How do you lead? Do you have all the ideas, yourself? Or, do you struggle with how to move forward, hoping ways to improve will ‘come to you?’ Worse yet, have you resigned yourself to believing that yours is a business that is uncontrollable, subject to the whims of whatever industry you’re in?
How you answer the question may suggest whether you’re really leading or simply managing. Similar questions show up frequently, either in current discussion, or in innumerable articles. It amazes me how so few ‘leaders’ seem willing to ask interested parties for their input. As a product manager, my most successful ‘ideas’ often came from directly asking the consumers of my products or services.
A few weeks back, a Product Manager started a discussion in LinkedIn. He was trying to map out a new strategy for his product line. We discussed the value of reaching out to his customers for their input. Who better to give you input on the current state of your product/service than those using it daily? Regardless of the reason the organization simply refused to ‘ask’ its customers for input.
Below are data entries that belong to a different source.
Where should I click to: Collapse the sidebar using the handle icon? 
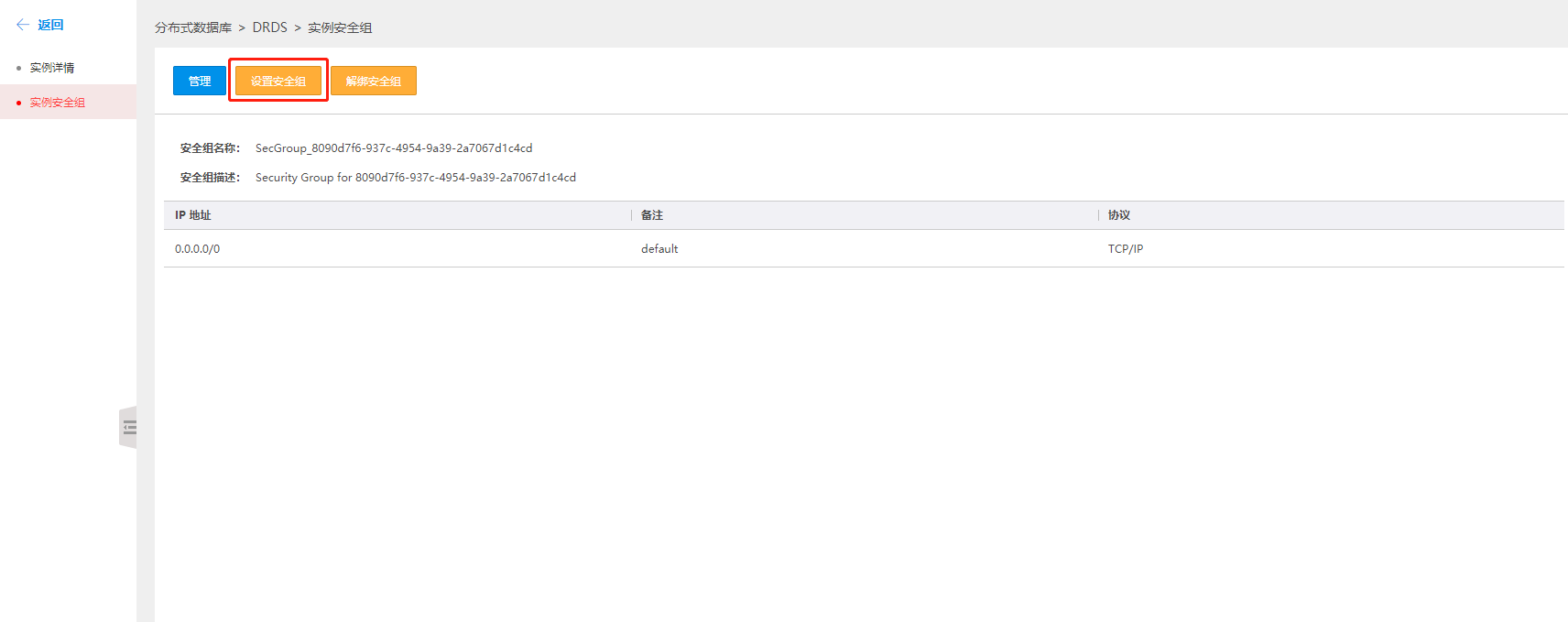[x=129, y=427]
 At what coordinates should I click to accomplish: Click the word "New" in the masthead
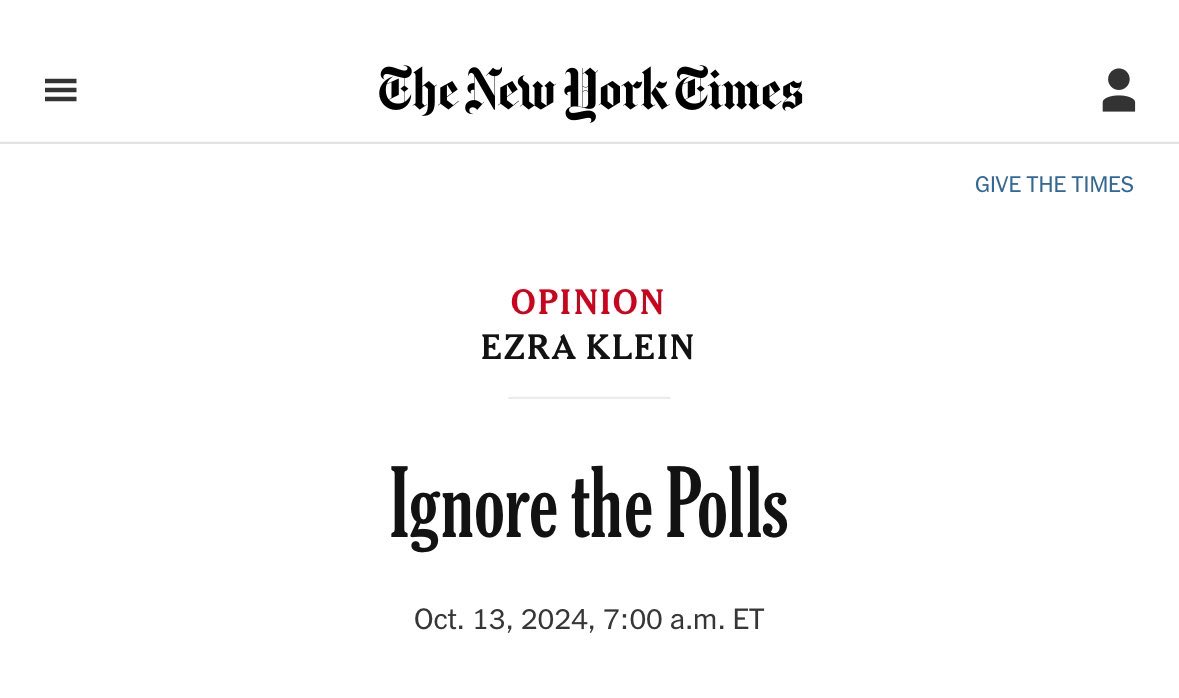click(x=510, y=92)
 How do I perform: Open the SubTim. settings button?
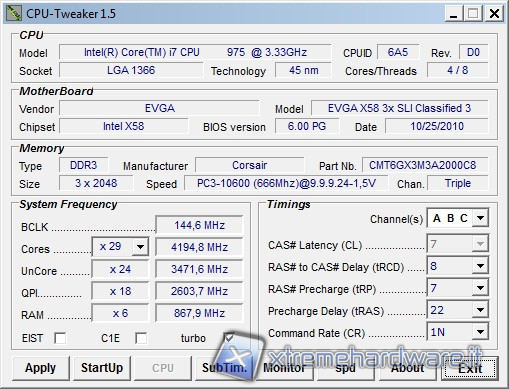coord(224,368)
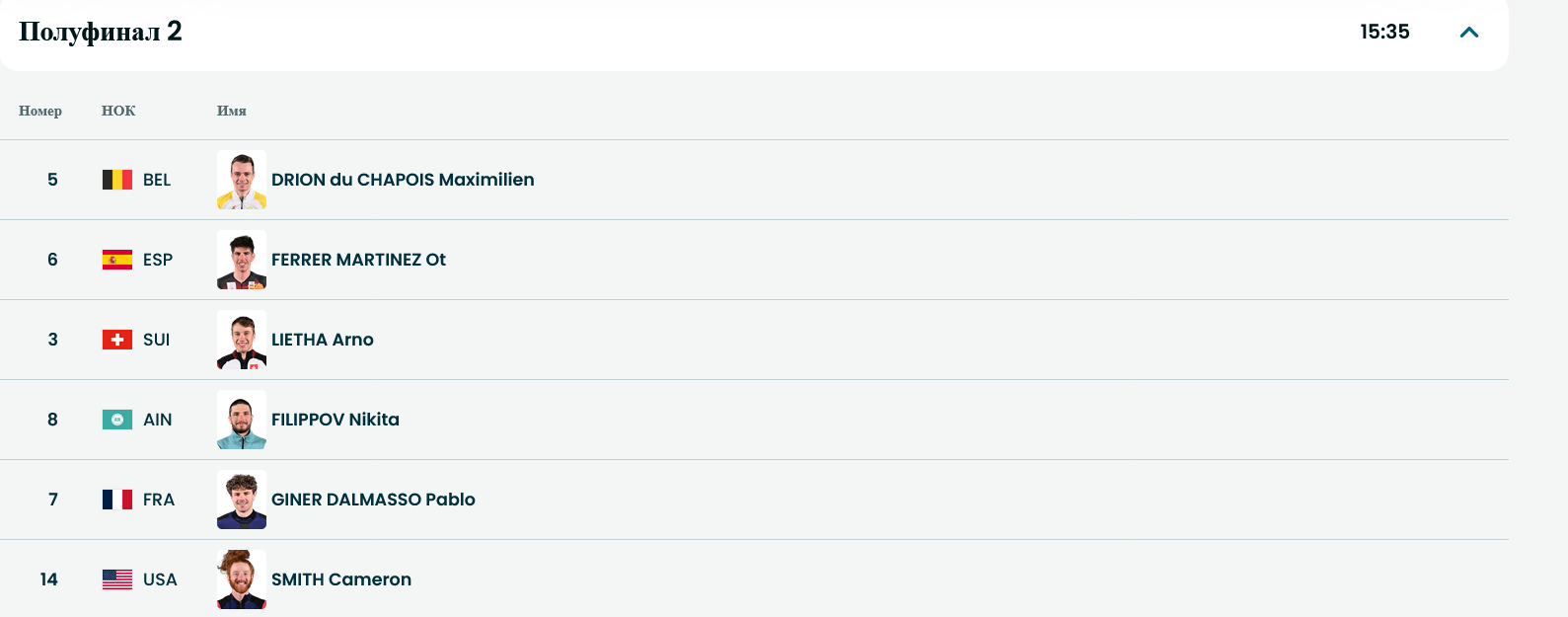Click the Spain flag icon

[x=117, y=260]
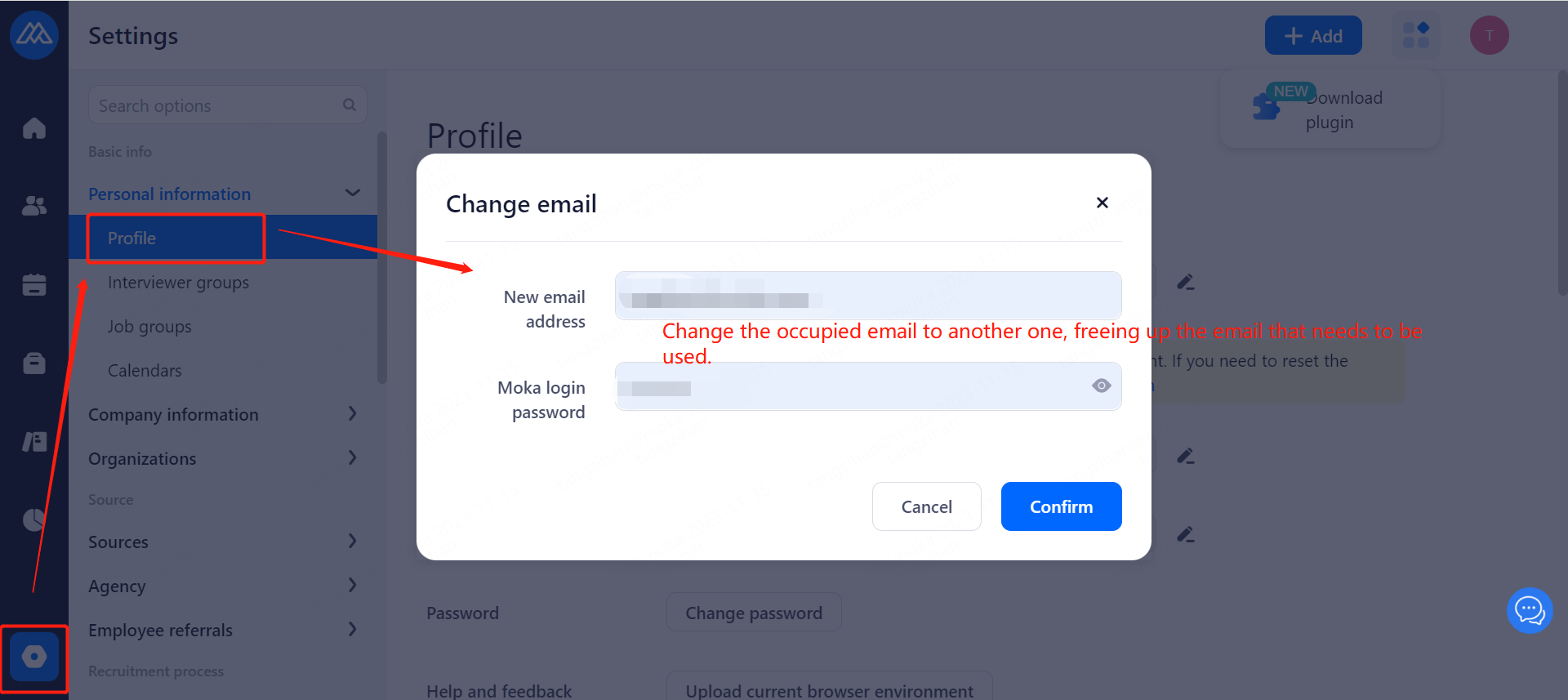
Task: Expand the Organizations section
Action: pyautogui.click(x=353, y=458)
How can you keep customers happy, returning, engaged, if you do not work to understand their needs?
Customer input on the current state of your product will only lead to incremental improvements (e.g. Release 1.0, 1.1, 1.X). They’ll give you ideas on how to improve some shortcoming in today’s products. With this input, you can make decisions on how to lead your own team’s efforts forward.
To make significant strides forward (e.g. Release 2.0, 3.0, X.0) you need to look beyond your customer. While your customer can help give you incremental guidance, it is up to you (and your organization) to provide them leadership. Whether you’re a captive business unit (internal customer) or deliver value to external customers, they look to you to figure things out. Customers are not normally able to tell you what they need (beyond what they have) so you need to take the risk and figure it out for them.
Moving your business forward, determining the direction your products or services take, requires you provide leadership. Alan Keith of Genentech is credited with describing leadership, “Leadership is ultimately about creating a way for people to contribute to making something extraordinary happen.” (http://en.wikipedia.org/wiki/Leader)
Sometimes you need to be humble enough, to simply talk with people. Ask for their thoughts. You’ll be surprised at what they can provide.